Study questions:
a) Write out the passage on easing anxiety from "The best way" to "of your breath.", copying it word for word.
b) Summarize the passage on easing anxiety in two sentences.

Selected excerpt:
The body scan is about seeing our body as a perfect whole, united by the breath flowing in and out of the body.

The body scan is not for everybody, and it is not always the meditation of choice even for those who love it. But it is extremely useful and good to know about and practice from time to time, whatever your circumstances or condition. If you think of your body as a musical instrument, the body scan is a way of tuning it. If you think of it as a universe, the body scan is a way to come to know it. If you think of your body as a house, the body scan is a way to throw open all the windows and doors and let the fresh air of awareness sweep it clean
– Jon Kabat-Zin

a paradise beach

Breathing exercise for anxiety


While stress is generally a response to an external cause such as getting fired, breaking up with a partner or meeting a tight deadline at work, the root of anxiety is internal. Anxiety is a person’s reaction to stress and is usually characterized by an underlying feeling of worry, apprehension, fear and dread. Unlike stress, anxiety persists even after the troubling situation has passed. We are all prone to momentary anxiety from time to time and it happens when we let our worrying thoughts get the better of us. 

The best way to ease anxiety is to get out of our worrying minds. A great exercise for this is to visualize your happy place!

let’s get visualizing!

  • Sit comfortably, with your back resting against a wall or back of a chair.
  • Close your eyes and become aware of your breath.
  • Begin visualizing your happy place. It could be on a beach, on a mountain, a jungle lagoon or somewhere you may have visited on vacation.
  • Start by noticing the environment around you. What do you see? What do you smell? What can you hear? What does the ground feel like underneath you?
  • Don’t think too much about it. Just allow yourself to freely imagine. There is no right or wrong. This is your make-believe magical world.
  • Make more of a conscious effort to relax your body, taking deeper, fuller breaths 
  • Remember, it’s just you in your safe, comfortable, relaxing, happy place.
  • Start becoming aware of how you feel. Feel what total freedom feels like.
  • Waves of stressful thoughts may enter but as soon as you notice them or feel their tension, breathe them away and come back to your safe, happy place.
  • Stay here for as long as you wish.
  • When you are ready, open your eyes and begin to notice how different your body and mind feel.

Stress is one of the biggest killers. Just 10 minutes a day of either one of these 3 exercises will begin to change how you react to your environment, bringing you more peace of mind, more ease in the body, better health and a greater sense of well-being. 

Please note, these exercises are designed to help those dealing with moderate levels of stress, tension and anxiety.  Those who suffer from chronic conditions should consider seeing a licensed mental health care professional.

Dataset excerpt:
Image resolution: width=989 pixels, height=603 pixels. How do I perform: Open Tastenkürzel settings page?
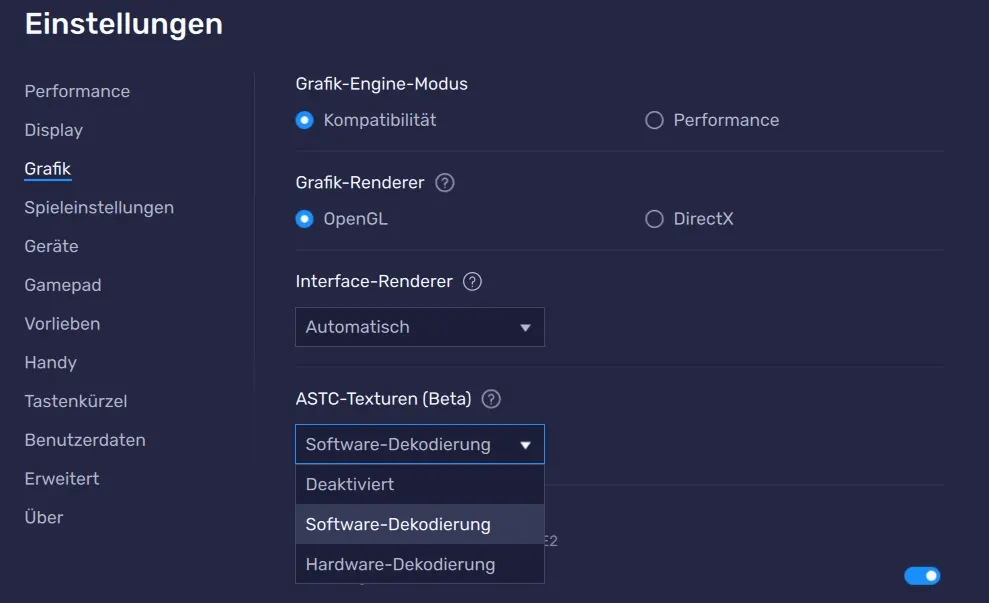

Results:
a)
The best way to ease anxiety is to get out of our worrying minds. A great exercise for this is to visualize your happy place!

let’s get visualizing!

  • Sit comfortably, with your back resting against a wall or back of a chair.
  • Close your eyes and become aware of your breath.

b) Stress is generally a response to an external cause, while anxiety is an internal reaction to stress that persists even after the troubling situation has passed. The passage recommends easing anxiety by getting out of our worrying minds, for example by relaxing the body, breathing deeply and visualizing a happy place, and it says that 10 minutes a day of such exercises can bring more peace of mind and better health.